• _What to do_:
Lay out the stretch from the start of the entries through the line containing "pyautogui.click(x=320, y=279)" as a JSON list of strings, one string per line, leaving out blank lines. Include only those lines.

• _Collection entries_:
---*---
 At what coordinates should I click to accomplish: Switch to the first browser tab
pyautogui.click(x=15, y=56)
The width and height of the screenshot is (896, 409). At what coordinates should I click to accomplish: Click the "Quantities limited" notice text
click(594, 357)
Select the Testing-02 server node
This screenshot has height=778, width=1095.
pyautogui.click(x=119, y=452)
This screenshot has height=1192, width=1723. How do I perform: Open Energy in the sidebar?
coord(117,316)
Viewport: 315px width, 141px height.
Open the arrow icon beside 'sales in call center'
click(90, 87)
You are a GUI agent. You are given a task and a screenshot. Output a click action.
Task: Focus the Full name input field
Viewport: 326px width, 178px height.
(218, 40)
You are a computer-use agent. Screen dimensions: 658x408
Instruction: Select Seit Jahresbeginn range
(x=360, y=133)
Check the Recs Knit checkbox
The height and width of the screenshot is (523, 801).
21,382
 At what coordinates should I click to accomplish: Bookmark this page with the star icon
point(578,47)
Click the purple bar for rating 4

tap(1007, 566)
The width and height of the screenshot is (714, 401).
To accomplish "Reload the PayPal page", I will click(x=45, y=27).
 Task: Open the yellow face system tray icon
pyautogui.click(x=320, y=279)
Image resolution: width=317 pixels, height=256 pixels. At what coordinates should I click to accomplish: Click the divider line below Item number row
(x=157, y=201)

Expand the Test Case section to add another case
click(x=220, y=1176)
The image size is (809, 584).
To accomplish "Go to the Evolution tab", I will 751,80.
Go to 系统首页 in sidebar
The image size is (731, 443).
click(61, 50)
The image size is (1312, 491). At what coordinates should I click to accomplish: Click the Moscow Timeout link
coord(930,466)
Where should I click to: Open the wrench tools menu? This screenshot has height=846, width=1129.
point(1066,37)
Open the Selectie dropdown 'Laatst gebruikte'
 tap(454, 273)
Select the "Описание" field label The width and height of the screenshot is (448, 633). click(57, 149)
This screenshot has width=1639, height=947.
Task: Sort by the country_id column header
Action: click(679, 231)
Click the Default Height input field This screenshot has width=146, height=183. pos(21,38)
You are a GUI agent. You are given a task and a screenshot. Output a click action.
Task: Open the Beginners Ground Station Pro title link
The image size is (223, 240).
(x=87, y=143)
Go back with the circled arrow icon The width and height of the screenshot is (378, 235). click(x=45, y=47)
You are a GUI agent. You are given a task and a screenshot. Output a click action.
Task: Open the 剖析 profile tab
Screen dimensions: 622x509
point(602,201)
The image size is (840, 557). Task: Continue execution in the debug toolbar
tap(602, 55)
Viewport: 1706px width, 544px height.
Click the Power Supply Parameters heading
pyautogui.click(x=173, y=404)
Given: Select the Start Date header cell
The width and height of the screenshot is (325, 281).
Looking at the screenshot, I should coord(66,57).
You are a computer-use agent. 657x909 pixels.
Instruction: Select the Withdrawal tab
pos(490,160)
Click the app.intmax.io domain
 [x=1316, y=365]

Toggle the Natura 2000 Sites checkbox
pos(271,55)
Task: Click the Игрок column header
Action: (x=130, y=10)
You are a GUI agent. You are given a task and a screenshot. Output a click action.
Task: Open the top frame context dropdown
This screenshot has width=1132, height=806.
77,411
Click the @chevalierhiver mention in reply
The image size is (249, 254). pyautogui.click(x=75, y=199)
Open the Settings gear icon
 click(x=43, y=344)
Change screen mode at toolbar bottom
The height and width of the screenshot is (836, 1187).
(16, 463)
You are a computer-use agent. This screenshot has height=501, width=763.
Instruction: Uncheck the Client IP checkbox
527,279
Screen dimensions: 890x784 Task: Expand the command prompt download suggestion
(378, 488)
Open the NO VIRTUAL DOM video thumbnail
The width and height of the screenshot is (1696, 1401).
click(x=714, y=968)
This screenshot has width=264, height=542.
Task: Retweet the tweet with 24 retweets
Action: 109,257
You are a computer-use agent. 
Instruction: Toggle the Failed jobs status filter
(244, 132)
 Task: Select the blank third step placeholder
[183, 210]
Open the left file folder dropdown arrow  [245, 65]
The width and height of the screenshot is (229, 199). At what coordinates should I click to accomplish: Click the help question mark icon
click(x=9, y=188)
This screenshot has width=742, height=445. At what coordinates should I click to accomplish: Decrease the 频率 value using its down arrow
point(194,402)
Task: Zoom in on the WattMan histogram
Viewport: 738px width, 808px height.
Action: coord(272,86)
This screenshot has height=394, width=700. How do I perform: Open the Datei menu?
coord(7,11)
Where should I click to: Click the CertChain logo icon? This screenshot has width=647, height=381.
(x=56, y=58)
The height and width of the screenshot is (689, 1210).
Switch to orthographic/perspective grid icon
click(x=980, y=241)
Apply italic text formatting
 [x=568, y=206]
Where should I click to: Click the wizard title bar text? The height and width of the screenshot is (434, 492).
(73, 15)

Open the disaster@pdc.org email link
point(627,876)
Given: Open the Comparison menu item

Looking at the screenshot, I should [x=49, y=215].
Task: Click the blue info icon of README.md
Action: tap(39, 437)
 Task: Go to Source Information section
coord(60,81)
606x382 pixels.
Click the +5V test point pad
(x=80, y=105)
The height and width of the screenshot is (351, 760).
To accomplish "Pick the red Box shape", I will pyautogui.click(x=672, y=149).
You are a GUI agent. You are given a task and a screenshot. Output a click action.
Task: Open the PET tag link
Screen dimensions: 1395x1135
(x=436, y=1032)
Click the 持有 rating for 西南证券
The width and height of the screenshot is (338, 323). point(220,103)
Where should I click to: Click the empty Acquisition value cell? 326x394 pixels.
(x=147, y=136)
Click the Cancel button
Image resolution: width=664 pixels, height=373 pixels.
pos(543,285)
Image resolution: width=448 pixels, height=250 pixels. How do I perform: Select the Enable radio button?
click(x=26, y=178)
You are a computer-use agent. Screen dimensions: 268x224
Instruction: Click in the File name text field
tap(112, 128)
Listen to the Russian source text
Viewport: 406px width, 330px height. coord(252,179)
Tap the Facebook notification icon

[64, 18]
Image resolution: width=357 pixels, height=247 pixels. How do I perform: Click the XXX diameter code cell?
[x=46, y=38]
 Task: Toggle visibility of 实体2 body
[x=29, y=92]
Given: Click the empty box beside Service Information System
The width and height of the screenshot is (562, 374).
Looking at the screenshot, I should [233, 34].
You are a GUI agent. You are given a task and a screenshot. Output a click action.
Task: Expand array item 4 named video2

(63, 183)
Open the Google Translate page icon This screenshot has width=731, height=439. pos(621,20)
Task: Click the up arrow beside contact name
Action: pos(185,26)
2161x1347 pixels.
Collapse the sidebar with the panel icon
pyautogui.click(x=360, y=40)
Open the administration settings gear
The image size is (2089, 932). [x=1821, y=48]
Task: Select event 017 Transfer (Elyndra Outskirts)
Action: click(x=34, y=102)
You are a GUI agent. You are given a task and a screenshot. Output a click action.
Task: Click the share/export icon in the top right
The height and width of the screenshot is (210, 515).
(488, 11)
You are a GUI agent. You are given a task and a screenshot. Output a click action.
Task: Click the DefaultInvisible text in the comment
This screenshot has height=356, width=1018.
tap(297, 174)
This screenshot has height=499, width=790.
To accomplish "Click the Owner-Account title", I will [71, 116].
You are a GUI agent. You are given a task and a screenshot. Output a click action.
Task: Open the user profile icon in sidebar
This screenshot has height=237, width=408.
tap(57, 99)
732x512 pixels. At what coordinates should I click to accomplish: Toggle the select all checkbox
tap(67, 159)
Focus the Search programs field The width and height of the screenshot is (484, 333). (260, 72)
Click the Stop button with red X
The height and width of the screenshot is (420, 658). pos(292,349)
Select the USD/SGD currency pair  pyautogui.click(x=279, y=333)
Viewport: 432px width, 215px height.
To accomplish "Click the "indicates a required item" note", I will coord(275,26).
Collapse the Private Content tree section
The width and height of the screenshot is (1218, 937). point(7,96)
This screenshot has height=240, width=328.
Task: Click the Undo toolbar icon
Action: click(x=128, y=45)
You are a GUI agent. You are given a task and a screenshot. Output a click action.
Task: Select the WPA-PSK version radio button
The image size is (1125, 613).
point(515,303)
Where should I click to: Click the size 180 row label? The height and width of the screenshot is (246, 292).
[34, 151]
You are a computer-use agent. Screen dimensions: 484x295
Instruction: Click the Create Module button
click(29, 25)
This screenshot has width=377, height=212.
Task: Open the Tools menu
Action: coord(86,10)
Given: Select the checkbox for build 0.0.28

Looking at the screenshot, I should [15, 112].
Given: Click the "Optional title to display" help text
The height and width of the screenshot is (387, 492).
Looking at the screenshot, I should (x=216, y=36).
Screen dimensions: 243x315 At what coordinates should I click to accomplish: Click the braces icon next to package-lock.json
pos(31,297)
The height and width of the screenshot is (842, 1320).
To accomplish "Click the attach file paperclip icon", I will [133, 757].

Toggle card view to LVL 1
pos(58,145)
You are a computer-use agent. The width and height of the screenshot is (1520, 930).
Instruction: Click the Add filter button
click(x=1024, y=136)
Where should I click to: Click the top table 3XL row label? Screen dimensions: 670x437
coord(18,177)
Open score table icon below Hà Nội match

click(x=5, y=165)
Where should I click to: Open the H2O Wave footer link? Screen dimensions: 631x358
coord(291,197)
---*---
• _Worked answer_:
[
  " At what coordinates should I click to accomplish: Switch to the first browser tab",
  "pyautogui.click(x=15, y=56)",
  "The width and height of the screenshot is (896, 409). At what coordinates should I click to accomplish: Click the \"Quantities limited\" notice text",
  "click(594, 357)",
  "Select the Testing-02 server node",
  "This screenshot has height=778, width=1095.",
  "pyautogui.click(x=119, y=452)",
  "This screenshot has height=1192, width=1723. How do I perform: Open Energy in the sidebar?",
  "coord(117,316)",
  "Viewport: 315px width, 141px height.",
  "Open the arrow icon beside 'sales in call center'",
  "click(90, 87)",
  "You are a GUI agent. You are given a task and a screenshot. Output a click action.",
  "Task: Focus the Full name input field",
  "Viewport: 326px width, 178px height.",
  "(218, 40)",
  "You are a computer-use agent. Screen dimensions: 658x408",
  "Instruction: Select Seit Jahresbeginn range",
  "(x=360, y=133)",
  "Check the Recs Knit checkbox",
  "The height and width of the screenshot is (523, 801).",
  "21,382",
  " At what coordinates should I click to accomplish: Bookmark this page with the star icon",
  "point(578,47)",
  "Click the purple bar for rating 4",
  "tap(1007, 566)",
  "The width and height of the screenshot is (714, 401).",
  "To accomplish \"Reload the PayPal page\", I will click(x=45, y=27).",
  " Task: Open the yellow face system tray icon",
  "pyautogui.click(x=320, y=279)"
]